That shows that you have internet access and that DNS is working. What, precisely, is the problem? If it is with your browser(s) try ...

(From a JohnWill post)

*TCP/IP stack repair options for use with Windows XP with SP2 or SP3.*

*Start, Run, CMD, OK* to open a command prompt.

Reset WINSOCK entries to installation defaults: *netsh winsock reset catalog*

Reset TCP/IP stack to installation defaults. *netsh int ip reset reset.log*

Reboot the machine.


----------



## JohnWill (Oct 19, 2002)

I'd also reset IE to defaults if the stack reset doesn't do it.

Reset IE8 to Installation Defaults


----------



## catralala (Jul 14, 2010)

Hi, 

Thank you very much to Terrynet and especially John Will.

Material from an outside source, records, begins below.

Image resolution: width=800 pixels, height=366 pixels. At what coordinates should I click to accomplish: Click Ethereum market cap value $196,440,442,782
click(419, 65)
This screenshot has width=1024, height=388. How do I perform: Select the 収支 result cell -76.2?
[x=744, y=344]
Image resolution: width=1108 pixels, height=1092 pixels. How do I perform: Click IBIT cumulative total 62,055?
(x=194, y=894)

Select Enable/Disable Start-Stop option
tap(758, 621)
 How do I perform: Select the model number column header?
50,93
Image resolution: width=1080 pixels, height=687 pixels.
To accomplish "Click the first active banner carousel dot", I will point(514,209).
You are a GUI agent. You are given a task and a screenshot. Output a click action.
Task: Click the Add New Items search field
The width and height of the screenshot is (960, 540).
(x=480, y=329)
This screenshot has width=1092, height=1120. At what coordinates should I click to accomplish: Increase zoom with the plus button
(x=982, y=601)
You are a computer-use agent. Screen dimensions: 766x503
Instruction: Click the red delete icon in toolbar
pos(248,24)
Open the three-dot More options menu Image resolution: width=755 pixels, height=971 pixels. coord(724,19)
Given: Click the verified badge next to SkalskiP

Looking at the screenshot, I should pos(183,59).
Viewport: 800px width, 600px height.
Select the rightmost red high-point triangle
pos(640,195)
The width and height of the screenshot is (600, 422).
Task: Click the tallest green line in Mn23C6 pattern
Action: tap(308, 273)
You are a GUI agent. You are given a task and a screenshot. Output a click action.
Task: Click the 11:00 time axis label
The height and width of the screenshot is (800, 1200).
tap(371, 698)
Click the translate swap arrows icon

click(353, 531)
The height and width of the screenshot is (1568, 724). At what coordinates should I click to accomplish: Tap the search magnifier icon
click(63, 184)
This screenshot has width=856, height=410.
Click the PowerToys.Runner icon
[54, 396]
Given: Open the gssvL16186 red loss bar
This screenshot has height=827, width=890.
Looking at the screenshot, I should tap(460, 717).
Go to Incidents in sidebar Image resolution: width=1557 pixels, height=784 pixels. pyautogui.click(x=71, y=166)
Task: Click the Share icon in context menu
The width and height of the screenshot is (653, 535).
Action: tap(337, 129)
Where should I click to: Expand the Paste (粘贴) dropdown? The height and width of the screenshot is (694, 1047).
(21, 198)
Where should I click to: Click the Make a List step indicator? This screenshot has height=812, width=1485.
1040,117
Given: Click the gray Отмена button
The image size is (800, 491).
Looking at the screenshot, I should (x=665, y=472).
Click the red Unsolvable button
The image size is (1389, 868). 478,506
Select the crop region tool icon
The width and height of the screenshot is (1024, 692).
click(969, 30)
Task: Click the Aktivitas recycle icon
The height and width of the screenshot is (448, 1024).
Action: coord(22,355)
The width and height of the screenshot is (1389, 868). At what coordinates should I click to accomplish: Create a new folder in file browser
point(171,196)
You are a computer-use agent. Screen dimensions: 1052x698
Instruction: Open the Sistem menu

Internet finally worked after I reset IE.

Thank you!!:up:
p.s. what are win socks?
I am a newbie at computers software.


----------



## TerryNet (Mar 23, 2005)

An operating system communicates with hardware devices (printer, Wi-Fi adapter, display screen, etc.) through a small piece of software called a driver. The WINSOCK is, very loosely speaking, a driver for browsers such as Internet Explorer. If you want a real explanation see here.

You're welcome.  You can mark this Solved using the button at the upper left of the page.


----------



## JohnWill (Oct 19, 2002)

SOCKS is a separate protocol for communications: http://en.wikipedia.org/wiki/SOCKS


----------